_The task_:
Reproduce exactly, from the data that follows, the line with "[button] (410, 147)", the line with "[barn alfabet och", and every line that lies between them.

──────── Extracted entries ────────

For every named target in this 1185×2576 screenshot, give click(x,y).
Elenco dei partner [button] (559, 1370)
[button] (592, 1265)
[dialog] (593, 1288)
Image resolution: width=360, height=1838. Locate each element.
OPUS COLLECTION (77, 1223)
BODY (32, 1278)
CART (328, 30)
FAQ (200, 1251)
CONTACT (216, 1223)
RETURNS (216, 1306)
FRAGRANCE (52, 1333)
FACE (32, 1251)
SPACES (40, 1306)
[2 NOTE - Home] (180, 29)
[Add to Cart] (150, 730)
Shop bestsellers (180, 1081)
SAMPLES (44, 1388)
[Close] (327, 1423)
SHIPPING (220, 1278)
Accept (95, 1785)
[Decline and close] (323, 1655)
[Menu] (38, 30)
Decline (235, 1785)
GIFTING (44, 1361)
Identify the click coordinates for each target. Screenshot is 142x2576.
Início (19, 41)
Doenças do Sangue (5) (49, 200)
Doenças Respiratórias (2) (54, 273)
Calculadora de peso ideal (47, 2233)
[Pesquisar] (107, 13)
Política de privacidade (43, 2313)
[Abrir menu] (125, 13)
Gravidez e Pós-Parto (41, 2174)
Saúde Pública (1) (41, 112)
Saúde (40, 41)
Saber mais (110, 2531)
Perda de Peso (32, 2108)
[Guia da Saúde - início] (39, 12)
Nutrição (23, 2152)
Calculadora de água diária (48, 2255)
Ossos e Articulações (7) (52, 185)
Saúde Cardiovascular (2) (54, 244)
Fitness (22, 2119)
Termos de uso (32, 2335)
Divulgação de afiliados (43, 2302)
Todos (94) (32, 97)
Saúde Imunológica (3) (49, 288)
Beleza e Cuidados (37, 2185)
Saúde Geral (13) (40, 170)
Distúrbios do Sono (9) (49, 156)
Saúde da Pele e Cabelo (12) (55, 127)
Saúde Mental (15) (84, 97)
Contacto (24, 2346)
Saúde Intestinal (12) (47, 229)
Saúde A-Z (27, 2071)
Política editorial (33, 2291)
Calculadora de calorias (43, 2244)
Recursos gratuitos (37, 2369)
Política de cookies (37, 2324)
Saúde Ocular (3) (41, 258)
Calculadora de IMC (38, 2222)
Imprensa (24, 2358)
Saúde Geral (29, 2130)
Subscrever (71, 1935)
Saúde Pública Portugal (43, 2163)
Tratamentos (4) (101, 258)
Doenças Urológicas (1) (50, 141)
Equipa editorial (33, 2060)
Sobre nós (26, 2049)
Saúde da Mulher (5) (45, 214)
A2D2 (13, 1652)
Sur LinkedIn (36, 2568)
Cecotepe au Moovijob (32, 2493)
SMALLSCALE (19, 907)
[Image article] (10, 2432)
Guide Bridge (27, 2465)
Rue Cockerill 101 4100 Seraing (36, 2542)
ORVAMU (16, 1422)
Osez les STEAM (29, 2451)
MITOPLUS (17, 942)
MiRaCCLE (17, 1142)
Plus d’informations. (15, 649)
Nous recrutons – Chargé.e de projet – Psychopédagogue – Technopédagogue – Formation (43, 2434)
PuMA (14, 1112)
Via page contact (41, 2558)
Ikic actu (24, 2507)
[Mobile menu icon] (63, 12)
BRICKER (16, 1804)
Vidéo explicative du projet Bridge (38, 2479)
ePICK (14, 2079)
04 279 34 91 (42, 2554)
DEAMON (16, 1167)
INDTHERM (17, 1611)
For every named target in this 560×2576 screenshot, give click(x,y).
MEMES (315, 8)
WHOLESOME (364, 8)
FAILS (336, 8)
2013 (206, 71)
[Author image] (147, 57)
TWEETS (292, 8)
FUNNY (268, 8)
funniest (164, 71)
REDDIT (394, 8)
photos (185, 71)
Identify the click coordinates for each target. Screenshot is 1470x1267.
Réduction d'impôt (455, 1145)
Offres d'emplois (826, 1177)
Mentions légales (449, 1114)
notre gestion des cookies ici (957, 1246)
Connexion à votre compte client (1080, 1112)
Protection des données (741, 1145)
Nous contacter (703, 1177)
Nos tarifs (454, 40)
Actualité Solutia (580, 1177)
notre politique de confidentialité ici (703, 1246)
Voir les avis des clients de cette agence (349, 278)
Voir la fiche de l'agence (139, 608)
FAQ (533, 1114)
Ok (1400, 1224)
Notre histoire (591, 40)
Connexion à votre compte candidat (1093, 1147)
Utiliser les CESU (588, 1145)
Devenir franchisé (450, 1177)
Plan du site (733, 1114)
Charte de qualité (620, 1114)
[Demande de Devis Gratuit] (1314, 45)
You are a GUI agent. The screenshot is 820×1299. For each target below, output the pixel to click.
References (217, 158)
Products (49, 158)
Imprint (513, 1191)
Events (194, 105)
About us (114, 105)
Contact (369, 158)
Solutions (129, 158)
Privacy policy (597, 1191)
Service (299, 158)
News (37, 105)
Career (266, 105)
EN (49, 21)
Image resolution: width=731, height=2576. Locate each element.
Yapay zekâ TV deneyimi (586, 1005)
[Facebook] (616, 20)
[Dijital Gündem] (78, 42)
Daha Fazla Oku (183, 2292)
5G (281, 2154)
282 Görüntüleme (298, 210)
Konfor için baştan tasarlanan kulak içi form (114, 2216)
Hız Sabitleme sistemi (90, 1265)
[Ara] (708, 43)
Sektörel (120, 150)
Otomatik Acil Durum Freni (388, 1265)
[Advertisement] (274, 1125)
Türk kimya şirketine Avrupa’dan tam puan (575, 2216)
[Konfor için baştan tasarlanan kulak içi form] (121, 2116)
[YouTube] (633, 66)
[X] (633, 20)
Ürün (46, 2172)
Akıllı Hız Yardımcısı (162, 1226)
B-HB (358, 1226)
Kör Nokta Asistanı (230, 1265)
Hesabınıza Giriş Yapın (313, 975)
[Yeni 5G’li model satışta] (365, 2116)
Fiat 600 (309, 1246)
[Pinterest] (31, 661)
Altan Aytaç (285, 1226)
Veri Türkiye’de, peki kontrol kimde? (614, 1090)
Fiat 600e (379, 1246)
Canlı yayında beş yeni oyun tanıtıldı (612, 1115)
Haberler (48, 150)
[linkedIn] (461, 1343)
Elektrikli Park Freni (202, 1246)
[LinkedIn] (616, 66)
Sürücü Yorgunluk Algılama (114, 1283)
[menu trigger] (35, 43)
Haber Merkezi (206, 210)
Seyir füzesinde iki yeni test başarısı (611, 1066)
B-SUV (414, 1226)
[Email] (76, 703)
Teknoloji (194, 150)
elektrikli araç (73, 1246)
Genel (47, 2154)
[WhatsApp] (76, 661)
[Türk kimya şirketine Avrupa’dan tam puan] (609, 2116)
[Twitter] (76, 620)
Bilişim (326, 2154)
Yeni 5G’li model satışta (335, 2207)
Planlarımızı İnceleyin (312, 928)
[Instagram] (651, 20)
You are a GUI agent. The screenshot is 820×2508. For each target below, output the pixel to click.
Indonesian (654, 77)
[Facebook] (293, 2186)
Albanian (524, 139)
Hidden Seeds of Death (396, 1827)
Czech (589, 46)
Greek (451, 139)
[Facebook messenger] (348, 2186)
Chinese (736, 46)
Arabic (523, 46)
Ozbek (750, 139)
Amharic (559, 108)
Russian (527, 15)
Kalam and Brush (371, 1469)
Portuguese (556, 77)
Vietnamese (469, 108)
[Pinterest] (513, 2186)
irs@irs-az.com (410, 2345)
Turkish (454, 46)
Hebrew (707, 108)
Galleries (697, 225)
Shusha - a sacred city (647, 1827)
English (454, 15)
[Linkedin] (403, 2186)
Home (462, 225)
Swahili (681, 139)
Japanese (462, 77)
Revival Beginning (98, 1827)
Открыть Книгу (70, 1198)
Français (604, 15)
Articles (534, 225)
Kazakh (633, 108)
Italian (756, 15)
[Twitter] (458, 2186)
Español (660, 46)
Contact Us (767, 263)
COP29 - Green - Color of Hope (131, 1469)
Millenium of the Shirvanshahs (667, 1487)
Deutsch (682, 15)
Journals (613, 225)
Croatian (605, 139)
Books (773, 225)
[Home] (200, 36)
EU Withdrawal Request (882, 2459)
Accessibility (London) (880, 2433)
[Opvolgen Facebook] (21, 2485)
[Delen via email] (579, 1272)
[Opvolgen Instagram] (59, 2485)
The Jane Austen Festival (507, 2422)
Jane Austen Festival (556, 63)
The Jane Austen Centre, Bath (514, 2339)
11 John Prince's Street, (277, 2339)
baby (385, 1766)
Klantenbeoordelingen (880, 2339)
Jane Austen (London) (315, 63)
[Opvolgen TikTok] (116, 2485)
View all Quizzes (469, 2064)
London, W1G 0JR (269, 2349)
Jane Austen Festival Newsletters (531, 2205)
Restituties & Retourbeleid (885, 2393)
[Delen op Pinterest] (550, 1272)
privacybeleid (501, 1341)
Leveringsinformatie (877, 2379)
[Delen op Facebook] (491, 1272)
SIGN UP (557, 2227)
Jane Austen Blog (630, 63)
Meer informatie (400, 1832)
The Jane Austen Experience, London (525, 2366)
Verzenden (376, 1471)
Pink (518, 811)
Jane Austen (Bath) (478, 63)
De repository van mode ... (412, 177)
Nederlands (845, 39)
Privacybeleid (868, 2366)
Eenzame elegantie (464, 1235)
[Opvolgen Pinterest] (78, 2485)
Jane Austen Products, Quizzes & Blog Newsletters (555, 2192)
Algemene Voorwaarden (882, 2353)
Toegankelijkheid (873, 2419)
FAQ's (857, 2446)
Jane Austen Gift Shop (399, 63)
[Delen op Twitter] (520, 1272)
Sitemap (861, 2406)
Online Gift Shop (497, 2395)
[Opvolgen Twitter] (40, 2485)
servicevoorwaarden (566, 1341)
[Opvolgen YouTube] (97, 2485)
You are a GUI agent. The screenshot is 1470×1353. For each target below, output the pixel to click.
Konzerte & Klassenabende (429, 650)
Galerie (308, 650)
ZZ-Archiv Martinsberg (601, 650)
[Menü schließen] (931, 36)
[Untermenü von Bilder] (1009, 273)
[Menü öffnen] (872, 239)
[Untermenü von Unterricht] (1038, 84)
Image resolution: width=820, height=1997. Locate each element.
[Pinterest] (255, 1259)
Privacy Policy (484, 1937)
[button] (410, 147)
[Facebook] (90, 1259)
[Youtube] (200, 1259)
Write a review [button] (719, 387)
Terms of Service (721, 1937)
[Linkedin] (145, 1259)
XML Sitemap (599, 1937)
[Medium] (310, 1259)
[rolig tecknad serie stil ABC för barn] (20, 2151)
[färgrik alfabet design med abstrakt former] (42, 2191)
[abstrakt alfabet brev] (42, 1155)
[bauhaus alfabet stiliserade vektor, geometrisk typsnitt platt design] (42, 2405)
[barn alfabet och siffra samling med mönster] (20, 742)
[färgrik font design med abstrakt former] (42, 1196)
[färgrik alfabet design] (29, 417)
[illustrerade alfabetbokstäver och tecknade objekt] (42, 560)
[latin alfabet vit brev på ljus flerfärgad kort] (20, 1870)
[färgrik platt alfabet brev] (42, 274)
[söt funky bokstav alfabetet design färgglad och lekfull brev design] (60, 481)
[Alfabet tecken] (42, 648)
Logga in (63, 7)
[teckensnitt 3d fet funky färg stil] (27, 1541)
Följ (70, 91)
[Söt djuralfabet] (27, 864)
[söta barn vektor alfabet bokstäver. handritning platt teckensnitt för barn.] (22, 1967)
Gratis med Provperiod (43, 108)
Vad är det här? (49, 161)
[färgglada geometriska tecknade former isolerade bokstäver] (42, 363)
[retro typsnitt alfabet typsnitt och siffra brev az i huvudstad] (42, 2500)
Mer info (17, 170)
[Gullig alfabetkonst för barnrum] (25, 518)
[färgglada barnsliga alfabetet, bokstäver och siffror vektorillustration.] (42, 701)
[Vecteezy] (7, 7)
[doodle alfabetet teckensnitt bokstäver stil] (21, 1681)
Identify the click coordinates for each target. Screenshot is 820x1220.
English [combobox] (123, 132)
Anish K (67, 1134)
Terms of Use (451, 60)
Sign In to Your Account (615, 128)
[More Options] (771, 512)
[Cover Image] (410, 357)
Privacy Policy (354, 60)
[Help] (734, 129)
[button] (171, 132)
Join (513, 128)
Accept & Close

────────

_Exercise answer_:
[button] (410, 147)
[Facebook] (90, 1259)
[Youtube] (200, 1259)
Write a review [button] (719, 387)
Terms of Service (721, 1937)
[Linkedin] (145, 1259)
XML Sitemap (599, 1937)
[Medium] (310, 1259)
[rolig tecknad serie stil ABC för barn] (20, 2151)
[färgrik alfabet design med abstrakt former] (42, 2191)
[abstrakt alfabet brev] (42, 1155)
[bauhaus alfabet stiliserade vektor, geometrisk typsnitt platt design] (42, 2405)
[barn alfabet och siffra samling med mönster] (20, 742)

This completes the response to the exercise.